Helena reapareció hace poco y casi me obligó, con ese charme de las personas a las que pocas cosas deben de haberles negado en la vida, a participar y acepté: el libro acaba allí donde empieza nuestro encuentro histórico.
Lo he leído con interés, buscando la estela de ese padre filósofo y mítico de quien supe por primera vez cuando trabajé en Ariel y Seix Barral, en la época en que Ariel ya apenas se parecía a lo que fue con su inspiración y los más sensibles le añoraban, como en la ficción se añoraba a Barral.
En sus Racconti, un Lampedusa emocionado con la relectura de la Vie d’Henry Brulard de Stendhal, dice que a partir de los cincuenta años, escribir las memorias debería ser un deber “impuesto por el Estado”. “Cuando nos encontramos en el declive de la vida [para él, los cincuenta son el declive], es imperativo intentar recoger al máximo las sensaciones que han atravesado nuestro organismo”, dice Lampedusa.
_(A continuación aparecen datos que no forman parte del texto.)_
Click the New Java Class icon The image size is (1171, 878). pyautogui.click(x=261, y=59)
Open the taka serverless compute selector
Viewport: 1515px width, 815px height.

Aunque reconoce que sólo unos pocos podrán lograr una obra maestra –cita a Rousseau, a Stendhal y a Proust—, el material acumulado entre unos y otros tendría valor para entender una época, pues todas las memorias “reflejan valores sociales y pintorescos de primer orden”.
Él intenta hacer lo mismo, aunque establece una diferencia radical entre Stendhal y él, pues en Henry Brulard queda claro que para Stendhal, la infancia fue una época desdichada, en la que sufrió tiranía y prepotencia. En cambio para Lampedusa, la infancia es un paraíso perdido. Dice: “todos eran buenos conmigo, yo era el rey de la casa. Incluso personajes que luego me resultaron hostiles me procuraban ‘petits soins’.”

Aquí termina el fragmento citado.